Tryptophan metabolism in chronic inflammatory lung disease.
J Lab Clin Med. 1995 Dec;126(6):530-40. PMID: 7490512
Induction of indoleamine 2,3-dioxygenase (IDO), an enzyme expressed by mononuclear phagocytes and some fibroblast cell lines in response to interferon-gamma, leads to enhanced degradation of tryptophan to kynurenine. Because inflammatory lung diseases are generally associated with activation of pulmonary macrophages, we investigated tryptophan metabolism in patients with interstitial lung disease by measuring circulating levels of tryptophan and kynurenine in peripheral blood and by measuring the IDO activity of bronchoalveolar cells. IDO activities were increased for bronchoalveolar lavage (BAL) cells obtained from patients with interstitial lung disease (115.4 +/- 30.4, n = 37) when compared with BAL cells from normal subjects (15.2 +/- 7.4, n = 14; p < 0.05), and messenger RNA for IDO was present in BAL cells from patients with interstitial disease but was not present in BAL cells from normal volunteer subjects.

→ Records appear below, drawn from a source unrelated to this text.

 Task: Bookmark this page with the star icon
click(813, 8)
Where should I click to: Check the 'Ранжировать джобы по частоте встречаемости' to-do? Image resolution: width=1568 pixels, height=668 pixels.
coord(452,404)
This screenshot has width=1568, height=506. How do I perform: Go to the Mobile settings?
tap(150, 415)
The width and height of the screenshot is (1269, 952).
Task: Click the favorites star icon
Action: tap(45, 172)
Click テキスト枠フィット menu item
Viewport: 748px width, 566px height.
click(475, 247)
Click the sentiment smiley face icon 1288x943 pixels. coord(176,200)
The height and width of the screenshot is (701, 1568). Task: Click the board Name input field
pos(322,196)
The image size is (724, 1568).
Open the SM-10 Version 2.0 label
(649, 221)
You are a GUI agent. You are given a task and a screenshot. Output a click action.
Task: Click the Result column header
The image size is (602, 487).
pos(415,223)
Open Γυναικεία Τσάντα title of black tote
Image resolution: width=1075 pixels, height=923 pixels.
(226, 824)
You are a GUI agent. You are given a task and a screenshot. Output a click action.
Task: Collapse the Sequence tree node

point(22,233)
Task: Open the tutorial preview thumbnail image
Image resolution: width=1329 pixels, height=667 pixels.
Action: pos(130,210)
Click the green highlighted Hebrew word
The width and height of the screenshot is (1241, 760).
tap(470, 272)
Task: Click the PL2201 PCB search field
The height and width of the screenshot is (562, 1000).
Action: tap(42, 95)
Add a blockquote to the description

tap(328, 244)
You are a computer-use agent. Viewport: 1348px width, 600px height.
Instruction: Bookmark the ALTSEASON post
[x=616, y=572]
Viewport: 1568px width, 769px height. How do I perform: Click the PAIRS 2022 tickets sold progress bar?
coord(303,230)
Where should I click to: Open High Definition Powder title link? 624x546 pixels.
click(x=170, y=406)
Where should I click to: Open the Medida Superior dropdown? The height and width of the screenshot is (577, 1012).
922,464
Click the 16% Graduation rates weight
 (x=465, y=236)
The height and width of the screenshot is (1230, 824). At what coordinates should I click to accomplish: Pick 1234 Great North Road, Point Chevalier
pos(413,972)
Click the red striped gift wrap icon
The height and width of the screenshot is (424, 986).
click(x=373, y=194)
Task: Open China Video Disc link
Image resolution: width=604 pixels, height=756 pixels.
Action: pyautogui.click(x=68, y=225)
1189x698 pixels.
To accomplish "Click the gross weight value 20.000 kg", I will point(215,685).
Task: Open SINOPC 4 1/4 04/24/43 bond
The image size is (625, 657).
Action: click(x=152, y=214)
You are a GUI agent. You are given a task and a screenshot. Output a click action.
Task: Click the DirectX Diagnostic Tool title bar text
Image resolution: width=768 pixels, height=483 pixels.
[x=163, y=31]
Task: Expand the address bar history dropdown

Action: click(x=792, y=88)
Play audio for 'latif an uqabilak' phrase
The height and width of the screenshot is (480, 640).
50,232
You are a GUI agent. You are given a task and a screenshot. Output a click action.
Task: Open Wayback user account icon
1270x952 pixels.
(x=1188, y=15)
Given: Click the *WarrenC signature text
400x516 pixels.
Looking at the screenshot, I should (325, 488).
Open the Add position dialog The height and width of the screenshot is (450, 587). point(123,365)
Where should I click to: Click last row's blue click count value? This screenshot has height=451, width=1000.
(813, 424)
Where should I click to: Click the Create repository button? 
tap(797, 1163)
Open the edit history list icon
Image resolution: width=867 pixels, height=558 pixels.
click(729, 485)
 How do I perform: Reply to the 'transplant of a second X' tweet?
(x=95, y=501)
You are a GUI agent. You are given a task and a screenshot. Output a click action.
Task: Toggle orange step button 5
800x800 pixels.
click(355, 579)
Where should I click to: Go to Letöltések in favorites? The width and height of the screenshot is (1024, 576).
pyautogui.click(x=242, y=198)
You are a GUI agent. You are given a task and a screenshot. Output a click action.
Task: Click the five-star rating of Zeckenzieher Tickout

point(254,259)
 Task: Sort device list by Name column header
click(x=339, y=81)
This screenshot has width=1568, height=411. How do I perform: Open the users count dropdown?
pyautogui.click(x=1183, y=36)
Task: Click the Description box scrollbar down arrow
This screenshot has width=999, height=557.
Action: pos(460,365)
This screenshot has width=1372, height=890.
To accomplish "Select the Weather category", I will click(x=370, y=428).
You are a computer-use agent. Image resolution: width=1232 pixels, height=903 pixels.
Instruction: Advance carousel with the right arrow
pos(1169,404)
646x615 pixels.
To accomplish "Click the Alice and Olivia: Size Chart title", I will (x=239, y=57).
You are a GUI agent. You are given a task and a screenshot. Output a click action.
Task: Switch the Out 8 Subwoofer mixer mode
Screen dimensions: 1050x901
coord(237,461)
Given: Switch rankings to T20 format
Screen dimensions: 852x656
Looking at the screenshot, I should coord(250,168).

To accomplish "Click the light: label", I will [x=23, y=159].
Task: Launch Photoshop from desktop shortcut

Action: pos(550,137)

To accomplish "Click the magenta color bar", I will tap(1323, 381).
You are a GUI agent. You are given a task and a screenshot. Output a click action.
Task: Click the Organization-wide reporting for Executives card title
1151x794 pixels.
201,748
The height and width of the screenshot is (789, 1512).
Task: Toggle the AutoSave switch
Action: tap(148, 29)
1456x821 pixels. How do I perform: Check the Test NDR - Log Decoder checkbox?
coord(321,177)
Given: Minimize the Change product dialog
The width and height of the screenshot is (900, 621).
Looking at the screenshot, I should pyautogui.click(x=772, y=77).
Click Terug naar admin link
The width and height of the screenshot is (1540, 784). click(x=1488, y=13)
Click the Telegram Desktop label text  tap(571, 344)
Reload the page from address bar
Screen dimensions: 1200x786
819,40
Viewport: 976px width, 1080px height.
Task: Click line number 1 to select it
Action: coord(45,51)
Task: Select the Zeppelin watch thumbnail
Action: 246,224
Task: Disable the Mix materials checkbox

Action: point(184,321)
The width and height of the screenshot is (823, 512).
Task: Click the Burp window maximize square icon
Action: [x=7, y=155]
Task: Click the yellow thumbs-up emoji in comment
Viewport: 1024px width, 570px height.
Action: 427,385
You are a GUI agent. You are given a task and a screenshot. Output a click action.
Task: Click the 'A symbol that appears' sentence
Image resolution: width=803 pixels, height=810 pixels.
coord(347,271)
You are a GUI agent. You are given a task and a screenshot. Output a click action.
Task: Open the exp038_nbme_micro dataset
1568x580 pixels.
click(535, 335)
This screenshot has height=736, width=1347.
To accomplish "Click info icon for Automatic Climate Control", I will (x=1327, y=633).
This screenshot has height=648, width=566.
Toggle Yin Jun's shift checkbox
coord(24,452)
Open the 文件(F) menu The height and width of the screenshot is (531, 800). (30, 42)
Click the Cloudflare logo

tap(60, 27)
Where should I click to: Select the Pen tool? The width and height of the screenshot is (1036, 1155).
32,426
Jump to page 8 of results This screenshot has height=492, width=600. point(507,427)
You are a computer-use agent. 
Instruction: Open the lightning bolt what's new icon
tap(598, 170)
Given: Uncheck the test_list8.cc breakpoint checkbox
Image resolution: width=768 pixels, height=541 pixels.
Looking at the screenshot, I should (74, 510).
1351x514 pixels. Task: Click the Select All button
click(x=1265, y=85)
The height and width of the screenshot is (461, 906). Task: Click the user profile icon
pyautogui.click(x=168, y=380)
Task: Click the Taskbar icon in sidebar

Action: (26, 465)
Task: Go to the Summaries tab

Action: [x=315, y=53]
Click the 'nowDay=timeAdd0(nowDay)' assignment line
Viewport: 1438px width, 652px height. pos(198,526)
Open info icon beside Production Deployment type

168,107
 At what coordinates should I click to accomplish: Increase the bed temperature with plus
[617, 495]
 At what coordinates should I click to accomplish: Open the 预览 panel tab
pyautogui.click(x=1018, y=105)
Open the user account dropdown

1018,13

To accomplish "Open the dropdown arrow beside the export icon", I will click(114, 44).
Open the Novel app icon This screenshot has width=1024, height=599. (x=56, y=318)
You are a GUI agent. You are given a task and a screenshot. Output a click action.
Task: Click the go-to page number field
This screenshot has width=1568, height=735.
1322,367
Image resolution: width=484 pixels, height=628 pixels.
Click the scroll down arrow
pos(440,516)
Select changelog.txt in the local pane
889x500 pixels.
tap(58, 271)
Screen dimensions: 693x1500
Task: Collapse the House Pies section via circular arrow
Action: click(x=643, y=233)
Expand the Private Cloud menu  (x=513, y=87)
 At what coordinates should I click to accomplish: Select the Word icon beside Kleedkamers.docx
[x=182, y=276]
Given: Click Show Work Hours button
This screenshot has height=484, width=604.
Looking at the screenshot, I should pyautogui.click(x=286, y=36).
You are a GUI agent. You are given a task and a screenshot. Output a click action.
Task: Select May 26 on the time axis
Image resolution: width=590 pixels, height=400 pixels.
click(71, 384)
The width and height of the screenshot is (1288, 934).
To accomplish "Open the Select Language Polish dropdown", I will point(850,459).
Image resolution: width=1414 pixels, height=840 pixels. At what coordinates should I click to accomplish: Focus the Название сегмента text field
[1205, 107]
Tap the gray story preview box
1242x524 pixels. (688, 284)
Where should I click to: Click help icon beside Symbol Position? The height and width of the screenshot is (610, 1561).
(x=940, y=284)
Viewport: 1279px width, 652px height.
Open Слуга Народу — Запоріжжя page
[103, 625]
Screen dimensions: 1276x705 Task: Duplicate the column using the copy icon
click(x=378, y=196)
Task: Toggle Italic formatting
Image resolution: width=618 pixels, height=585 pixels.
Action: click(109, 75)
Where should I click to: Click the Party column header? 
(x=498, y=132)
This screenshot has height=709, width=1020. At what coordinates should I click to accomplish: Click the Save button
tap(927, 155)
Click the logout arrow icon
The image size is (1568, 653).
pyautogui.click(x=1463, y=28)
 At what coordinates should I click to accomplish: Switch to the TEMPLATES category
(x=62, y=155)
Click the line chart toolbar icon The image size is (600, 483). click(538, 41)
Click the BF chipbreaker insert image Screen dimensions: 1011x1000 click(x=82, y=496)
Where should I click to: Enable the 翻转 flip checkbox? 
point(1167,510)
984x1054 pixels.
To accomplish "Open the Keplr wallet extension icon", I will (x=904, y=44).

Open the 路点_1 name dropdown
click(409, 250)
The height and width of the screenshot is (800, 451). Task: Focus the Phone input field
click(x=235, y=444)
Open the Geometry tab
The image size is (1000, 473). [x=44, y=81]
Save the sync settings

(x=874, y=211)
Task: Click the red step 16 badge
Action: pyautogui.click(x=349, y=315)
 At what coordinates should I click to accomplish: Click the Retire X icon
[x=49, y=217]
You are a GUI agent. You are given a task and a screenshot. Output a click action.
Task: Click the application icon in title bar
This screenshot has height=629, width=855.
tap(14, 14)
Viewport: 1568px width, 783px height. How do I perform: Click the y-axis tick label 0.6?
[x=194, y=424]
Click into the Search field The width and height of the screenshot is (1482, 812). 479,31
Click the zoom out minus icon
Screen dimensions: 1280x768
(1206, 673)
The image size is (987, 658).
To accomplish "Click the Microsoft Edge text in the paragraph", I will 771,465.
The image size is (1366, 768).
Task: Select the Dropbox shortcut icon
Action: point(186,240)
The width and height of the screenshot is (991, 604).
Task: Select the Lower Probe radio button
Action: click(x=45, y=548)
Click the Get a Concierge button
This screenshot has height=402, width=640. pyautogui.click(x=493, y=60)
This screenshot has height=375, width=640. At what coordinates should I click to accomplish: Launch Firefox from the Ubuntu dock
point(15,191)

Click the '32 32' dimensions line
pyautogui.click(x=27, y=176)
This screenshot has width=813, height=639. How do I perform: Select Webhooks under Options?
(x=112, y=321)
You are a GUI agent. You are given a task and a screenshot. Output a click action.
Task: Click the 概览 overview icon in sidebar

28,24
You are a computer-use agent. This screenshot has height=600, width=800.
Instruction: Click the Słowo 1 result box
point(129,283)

Patients with inflammatory lung disease also had decreased tryptophan and increased kynurenine concentrations in serum. The ratio of serum tryptophan levels to serum kynurenine levels was significantly depressed for patients with idiopathic pulmonary fibrosis (18.4 +/- 1.7, n = 29; p < 0.0001), patients with fibrosing alveolitis associated with collagen vascular disease (13.1 +/- 1.6, n = 18; p < 0.0001), or patients with sarcoidosis (21.0 +/- 1.1, n = 50; p < 0.0001), as compared with the ratio for normal subjects (31.8 +/- 2.3, n = 18). Patients with fibrotic disease had the highest levels of BAL cell IDO activity, and patients with collagen vascular disease associated fibrosing alveolitis had the most depressed levels of serum tryptophan and the greatest elevations in serum kynurenine. Measurement of tryptophan and kynurenine concentrations in serum may provide a useful measure of disease activity in chronic inflammatory parenchymal lung diseases such as sarcoidosis and idiopathic pulmonary fibrosis.